Data entries |
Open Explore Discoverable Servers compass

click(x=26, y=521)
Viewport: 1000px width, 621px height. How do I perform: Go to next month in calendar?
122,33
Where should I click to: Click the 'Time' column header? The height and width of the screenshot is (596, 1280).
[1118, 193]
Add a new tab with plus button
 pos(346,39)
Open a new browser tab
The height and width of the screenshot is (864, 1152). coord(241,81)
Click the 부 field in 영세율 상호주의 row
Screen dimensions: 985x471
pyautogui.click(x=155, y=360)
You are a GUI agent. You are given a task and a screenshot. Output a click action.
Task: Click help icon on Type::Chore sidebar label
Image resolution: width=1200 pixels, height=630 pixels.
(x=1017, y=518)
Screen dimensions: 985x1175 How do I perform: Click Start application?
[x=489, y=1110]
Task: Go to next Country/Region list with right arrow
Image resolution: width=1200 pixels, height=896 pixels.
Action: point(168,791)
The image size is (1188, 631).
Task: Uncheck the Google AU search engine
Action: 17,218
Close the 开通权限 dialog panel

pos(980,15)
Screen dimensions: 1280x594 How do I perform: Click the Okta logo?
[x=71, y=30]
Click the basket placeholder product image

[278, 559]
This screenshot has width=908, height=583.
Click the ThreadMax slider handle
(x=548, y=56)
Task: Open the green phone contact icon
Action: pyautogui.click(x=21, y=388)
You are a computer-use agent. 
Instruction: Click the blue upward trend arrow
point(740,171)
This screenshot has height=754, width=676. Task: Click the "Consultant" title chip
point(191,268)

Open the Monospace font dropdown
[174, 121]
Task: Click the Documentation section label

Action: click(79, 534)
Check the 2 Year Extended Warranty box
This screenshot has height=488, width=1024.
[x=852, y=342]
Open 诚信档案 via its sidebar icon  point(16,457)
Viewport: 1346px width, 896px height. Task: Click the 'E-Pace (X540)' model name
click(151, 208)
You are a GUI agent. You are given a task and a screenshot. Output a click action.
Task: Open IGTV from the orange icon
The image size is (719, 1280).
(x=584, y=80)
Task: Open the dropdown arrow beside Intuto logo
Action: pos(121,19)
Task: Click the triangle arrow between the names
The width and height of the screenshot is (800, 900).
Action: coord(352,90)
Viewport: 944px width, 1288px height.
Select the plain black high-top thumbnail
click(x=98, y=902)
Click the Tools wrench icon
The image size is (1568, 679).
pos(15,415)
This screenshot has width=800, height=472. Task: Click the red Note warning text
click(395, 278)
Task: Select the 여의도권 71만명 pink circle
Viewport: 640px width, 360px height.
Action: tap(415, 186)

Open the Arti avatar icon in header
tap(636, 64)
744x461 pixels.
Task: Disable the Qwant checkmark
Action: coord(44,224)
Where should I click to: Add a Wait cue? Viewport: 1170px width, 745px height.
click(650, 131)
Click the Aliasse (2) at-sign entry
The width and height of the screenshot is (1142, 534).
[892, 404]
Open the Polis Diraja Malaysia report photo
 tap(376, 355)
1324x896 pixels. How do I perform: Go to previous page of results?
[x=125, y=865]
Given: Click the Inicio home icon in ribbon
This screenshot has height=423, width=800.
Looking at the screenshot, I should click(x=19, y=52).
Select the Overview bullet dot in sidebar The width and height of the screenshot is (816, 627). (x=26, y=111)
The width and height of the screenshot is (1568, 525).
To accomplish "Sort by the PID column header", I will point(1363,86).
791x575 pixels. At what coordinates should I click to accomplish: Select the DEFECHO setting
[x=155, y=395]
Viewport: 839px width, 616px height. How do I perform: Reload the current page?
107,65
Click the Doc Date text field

Required work | The records above should be given again in full, exactly as written.

Expected output |
Open Explore Discoverable Servers compass

click(x=26, y=521)
Viewport: 1000px width, 621px height. How do I perform: Go to next month in calendar?
122,33
Where should I click to: Click the 'Time' column header? The height and width of the screenshot is (596, 1280).
[1118, 193]
Add a new tab with plus button
 pos(346,39)
Open a new browser tab
The height and width of the screenshot is (864, 1152). coord(241,81)
Click the 부 field in 영세율 상호주의 row
Screen dimensions: 985x471
pyautogui.click(x=155, y=360)
You are a GUI agent. You are given a task and a screenshot. Output a click action.
Task: Click help icon on Type::Chore sidebar label
Image resolution: width=1200 pixels, height=630 pixels.
(x=1017, y=518)
Screen dimensions: 985x1175 How do I perform: Click Start application?
[x=489, y=1110]
Task: Go to next Country/Region list with right arrow
Image resolution: width=1200 pixels, height=896 pixels.
Action: point(168,791)
The image size is (1188, 631).
Task: Uncheck the Google AU search engine
Action: 17,218
Close the 开通权限 dialog panel

pos(980,15)
Screen dimensions: 1280x594 How do I perform: Click the Okta logo?
[x=71, y=30]
Click the basket placeholder product image

[278, 559]
This screenshot has width=908, height=583.
Click the ThreadMax slider handle
(x=548, y=56)
Task: Open the green phone contact icon
Action: pyautogui.click(x=21, y=388)
You are a computer-use agent. 
Instruction: Click the blue upward trend arrow
point(740,171)
This screenshot has height=754, width=676. Task: Click the "Consultant" title chip
point(191,268)

Open the Monospace font dropdown
[174, 121]
Task: Click the Documentation section label

Action: click(79, 534)
Check the 2 Year Extended Warranty box
This screenshot has height=488, width=1024.
[x=852, y=342]
Open 诚信档案 via its sidebar icon  point(16,457)
Viewport: 1346px width, 896px height. Task: Click the 'E-Pace (X540)' model name
click(151, 208)
You are a GUI agent. You are given a task and a screenshot. Output a click action.
Task: Open IGTV from the orange icon
The image size is (719, 1280).
(x=584, y=80)
Task: Open the dropdown arrow beside Intuto logo
Action: pos(121,19)
Task: Click the triangle arrow between the names
The width and height of the screenshot is (800, 900).
Action: coord(352,90)
Viewport: 944px width, 1288px height.
Select the plain black high-top thumbnail
click(x=98, y=902)
Click the Tools wrench icon
The image size is (1568, 679).
pos(15,415)
This screenshot has width=800, height=472. Task: Click the red Note warning text
click(395, 278)
Task: Select the 여의도권 71만명 pink circle
Viewport: 640px width, 360px height.
Action: tap(415, 186)

Open the Arti avatar icon in header
tap(636, 64)
744x461 pixels.
Task: Disable the Qwant checkmark
Action: coord(44,224)
Where should I click to: Add a Wait cue? Viewport: 1170px width, 745px height.
click(650, 131)
Click the Aliasse (2) at-sign entry
The width and height of the screenshot is (1142, 534).
[892, 404]
Open the Polis Diraja Malaysia report photo
 tap(376, 355)
1324x896 pixels. How do I perform: Go to previous page of results?
[x=125, y=865]
Given: Click the Inicio home icon in ribbon
This screenshot has height=423, width=800.
Looking at the screenshot, I should click(x=19, y=52).
Select the Overview bullet dot in sidebar The width and height of the screenshot is (816, 627). (x=26, y=111)
The width and height of the screenshot is (1568, 525).
To accomplish "Sort by the PID column header", I will point(1363,86).
791x575 pixels. At what coordinates should I click to accomplish: Select the DEFECHO setting
[x=155, y=395]
Viewport: 839px width, 616px height. How do I perform: Reload the current page?
107,65
Click the Doc Date text field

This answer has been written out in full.